Well some code examples would help! But this is a classic symptom of un-initialized variables.
You are not setting some important variables (indexes to 0, switches to True etc.) so your program picks up whichever values are hanging around in memory each time you run.
As these are effectively random values you get different results each time.
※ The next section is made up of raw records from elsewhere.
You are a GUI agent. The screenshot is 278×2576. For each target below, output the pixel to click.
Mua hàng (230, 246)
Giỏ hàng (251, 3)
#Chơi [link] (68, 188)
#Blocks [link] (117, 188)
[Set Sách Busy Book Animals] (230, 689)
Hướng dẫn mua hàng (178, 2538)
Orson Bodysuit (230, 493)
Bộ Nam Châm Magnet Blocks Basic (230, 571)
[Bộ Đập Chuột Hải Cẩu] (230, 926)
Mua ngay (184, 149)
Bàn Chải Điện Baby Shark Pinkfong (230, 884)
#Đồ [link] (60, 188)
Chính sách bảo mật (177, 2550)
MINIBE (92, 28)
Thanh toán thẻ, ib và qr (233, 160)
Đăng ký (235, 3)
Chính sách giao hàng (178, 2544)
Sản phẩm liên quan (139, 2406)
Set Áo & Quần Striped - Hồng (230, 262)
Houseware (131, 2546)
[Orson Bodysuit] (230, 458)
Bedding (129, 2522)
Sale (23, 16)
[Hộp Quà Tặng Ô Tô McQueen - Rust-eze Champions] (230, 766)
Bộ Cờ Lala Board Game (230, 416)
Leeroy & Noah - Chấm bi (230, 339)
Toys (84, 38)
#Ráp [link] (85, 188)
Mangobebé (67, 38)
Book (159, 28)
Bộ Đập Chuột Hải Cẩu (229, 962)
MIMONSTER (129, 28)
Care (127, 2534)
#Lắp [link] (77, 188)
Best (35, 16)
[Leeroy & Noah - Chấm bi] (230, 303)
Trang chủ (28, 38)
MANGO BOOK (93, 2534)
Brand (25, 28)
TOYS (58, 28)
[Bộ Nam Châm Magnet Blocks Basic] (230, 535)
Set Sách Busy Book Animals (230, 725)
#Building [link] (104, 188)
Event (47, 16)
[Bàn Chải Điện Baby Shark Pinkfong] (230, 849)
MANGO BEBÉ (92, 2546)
Is there an indexing error with your simulated two-dimensional array? Is ey supposed to be xSize or xSize+1 wide?
dahz[i*xSize+j] * hzx +
dbhz[i*xSize+j] * ( ey[i*(xSize+1)+j] -
ey[(i+1)*(xSize+1)+j] );
Your index treats 2D array ey as being xSize+1 wide. The code for array ex treats it as being ySize wide.
dbhzy[boundaryIndex] * ( ex[i*ySize+j+1] - ex[i*ySize+j] );
You are potentially invoking undefined behaviour. There are a number of things that are undefined by the C language standard. Some of these cases can be caught by the compiler and you may be issued a diagnostic, others are harder for the compiler to catch. Here is just a few things that have undefined behaviour:
Trying to use the value of an uninitialised variable:
int i;
printf("%d\n", i); // could be anything!
An object is modified more than once between sequence points:
int i = 4;
i = (i += ++i); // Woah, Nelly!
Reading or writing past the end of an allocated memory block:
int *ints = malloc(100 * sizeof (int));
ints[200] = 0; // Oops...
Using printf et. al but providing the wrong format specifiers:
int i = 4;
printf("%llu\n", i);
Converting a value to a signed integer type but the type cannot represent the value (some say this is implementation defined and the C language specification seems ambiguous):
signed short i;
i = 100.0 * 100.0 * 100.0 * 100.0; // probably won't fit
Edit:
Answered before OP provided code.
Are you compiling it in debug mode or release mode? Each one of these have different way how they initialize the heap and memory.
As everybody said without some code of what is wrong we can't help you a lot.
My best gest from what you just explained is that your creating pointers on non allocated memory.
something like this
APointer *aFunction(){
YourData yd = something;//local variable creation
return yd;
}
main(){
APointer *p = aFunction();
}
Here p is a pointer to something that was a local varaible in aFunction and got destroyed as soon as it left the function, this will sometime by PURE LUCK still point to the right data that hasn't been written over, but this memory space will eventual be changed and your pointer will be reading something different completly random.